* WORK ITEM
Give the line with "Open 'Политика конфиденциальности'" again, along with every line below it to the end of the records, word for word.

* RECORDS FOR THE TASK
----------------------------------------

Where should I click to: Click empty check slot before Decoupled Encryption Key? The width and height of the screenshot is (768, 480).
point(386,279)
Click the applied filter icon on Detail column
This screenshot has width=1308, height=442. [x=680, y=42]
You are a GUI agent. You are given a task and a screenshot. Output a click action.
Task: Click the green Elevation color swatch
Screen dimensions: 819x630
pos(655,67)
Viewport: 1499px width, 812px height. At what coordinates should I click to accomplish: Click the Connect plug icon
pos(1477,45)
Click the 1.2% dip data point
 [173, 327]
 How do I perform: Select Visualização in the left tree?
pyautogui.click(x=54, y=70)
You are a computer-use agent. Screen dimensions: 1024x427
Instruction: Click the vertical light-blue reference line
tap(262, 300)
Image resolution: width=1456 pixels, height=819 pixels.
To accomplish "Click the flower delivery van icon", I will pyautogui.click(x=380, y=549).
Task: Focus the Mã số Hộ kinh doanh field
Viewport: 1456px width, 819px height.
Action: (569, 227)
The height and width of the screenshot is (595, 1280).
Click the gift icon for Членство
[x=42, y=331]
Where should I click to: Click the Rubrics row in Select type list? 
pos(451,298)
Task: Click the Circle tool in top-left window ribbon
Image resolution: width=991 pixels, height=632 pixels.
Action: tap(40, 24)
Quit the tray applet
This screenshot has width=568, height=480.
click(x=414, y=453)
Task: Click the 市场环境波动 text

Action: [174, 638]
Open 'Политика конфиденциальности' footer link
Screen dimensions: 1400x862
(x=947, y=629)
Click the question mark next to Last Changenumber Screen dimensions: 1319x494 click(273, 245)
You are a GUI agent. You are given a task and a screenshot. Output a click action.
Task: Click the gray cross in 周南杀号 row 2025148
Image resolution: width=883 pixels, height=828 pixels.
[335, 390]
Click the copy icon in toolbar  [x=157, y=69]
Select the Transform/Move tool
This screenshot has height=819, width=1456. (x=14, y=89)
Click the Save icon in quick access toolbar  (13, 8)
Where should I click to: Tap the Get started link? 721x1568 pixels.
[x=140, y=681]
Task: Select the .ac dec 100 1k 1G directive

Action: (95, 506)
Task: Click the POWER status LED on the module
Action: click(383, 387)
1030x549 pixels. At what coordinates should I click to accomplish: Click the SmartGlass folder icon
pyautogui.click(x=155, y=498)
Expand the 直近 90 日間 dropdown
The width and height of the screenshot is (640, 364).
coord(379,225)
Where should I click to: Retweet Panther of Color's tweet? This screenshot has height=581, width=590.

----------------------------------------

* RESPONSE TO THIS TASK
Open 'Политика конфиденциальности' footer link
Screen dimensions: 1400x862
(x=947, y=629)
Click the question mark next to Last Changenumber Screen dimensions: 1319x494 click(273, 245)
You are a GUI agent. You are given a task and a screenshot. Output a click action.
Task: Click the gray cross in 周南杀号 row 2025148
Image resolution: width=883 pixels, height=828 pixels.
[335, 390]
Click the copy icon in toolbar  [x=157, y=69]
Select the Transform/Move tool
This screenshot has height=819, width=1456. (x=14, y=89)
Click the Save icon in quick access toolbar  (13, 8)
Where should I click to: Tap the Get started link? 721x1568 pixels.
[x=140, y=681]
Task: Select the .ac dec 100 1k 1G directive

Action: (95, 506)
Task: Click the POWER status LED on the module
Action: click(383, 387)
1030x549 pixels. At what coordinates should I click to accomplish: Click the SmartGlass folder icon
pyautogui.click(x=155, y=498)
Expand the 直近 90 日間 dropdown
The width and height of the screenshot is (640, 364).
coord(379,225)
Where should I click to: Retweet Panther of Color's tweet? This screenshot has height=581, width=590.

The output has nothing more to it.